Rice is a big part of some curry meals and it can be frustrating to always be served Japanese rice instead of aromatic imported rice. I had no frustration here as the rice served was jasmine, as it pairs better with the vegetarian dishes. At dinner, however, the rice is basmati, which is a nicer match for the meat and seafood dishes that are served in the evening.
I was told to think of the banana leaf plate as a canvas and the components of the meal as different paints that can be mixed together. I was also encouraged to try mixing together some of the dishes, a great idea that other diners also enjoyed, creating their own combinations of flavors.
No need to be shy about asking for seconds or even thirds on any of the dishes that you like — the staff even encouraged me to take some more rice topped with dal to round out my seconds. While I was full at the end of the meal, it felt healthy, perhaps due to the variety of vegetables and the multitude of flavors.

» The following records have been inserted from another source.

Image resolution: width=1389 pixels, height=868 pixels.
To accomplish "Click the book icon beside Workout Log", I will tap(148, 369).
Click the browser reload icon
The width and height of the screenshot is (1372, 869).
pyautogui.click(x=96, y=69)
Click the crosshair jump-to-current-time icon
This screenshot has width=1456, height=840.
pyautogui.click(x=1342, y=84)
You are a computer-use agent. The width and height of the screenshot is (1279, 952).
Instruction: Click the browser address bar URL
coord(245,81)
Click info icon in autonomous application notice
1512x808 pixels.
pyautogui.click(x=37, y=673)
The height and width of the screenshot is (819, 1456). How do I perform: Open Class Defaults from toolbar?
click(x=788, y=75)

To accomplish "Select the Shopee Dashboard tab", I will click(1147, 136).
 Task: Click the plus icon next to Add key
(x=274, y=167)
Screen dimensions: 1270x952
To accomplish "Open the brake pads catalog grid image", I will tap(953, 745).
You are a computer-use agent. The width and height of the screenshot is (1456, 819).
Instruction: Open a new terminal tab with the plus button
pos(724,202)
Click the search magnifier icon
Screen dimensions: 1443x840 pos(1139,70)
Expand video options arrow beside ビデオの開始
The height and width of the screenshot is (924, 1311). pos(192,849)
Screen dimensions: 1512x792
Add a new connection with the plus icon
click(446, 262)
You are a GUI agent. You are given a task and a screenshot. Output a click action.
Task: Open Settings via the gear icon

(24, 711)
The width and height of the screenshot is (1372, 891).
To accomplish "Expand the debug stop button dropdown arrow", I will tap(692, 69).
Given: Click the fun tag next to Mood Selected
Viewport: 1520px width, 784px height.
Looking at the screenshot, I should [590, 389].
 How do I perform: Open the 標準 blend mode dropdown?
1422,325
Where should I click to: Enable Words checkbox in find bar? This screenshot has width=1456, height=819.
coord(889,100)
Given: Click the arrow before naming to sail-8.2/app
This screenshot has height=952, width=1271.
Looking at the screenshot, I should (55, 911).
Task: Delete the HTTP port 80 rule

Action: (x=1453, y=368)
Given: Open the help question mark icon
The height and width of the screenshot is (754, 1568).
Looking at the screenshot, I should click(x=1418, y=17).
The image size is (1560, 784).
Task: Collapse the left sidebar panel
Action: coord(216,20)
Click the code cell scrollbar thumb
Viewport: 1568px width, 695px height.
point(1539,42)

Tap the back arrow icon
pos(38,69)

After lunch, chai is offered for a supplemental fee: ¥200 for a hot chai with milk or ¥300 for a chilled chai made with soy milk. The hot chai was a great balance of sweetness, spice and creaminess. It was so good I’ve started making it at home, attempting to reproduce their exact recipe. It’s nice when inspiration from dining out is so good it affects how we eat at home. As for making the complicated thali meal, that is better enjoyed at Toraya Shokudo.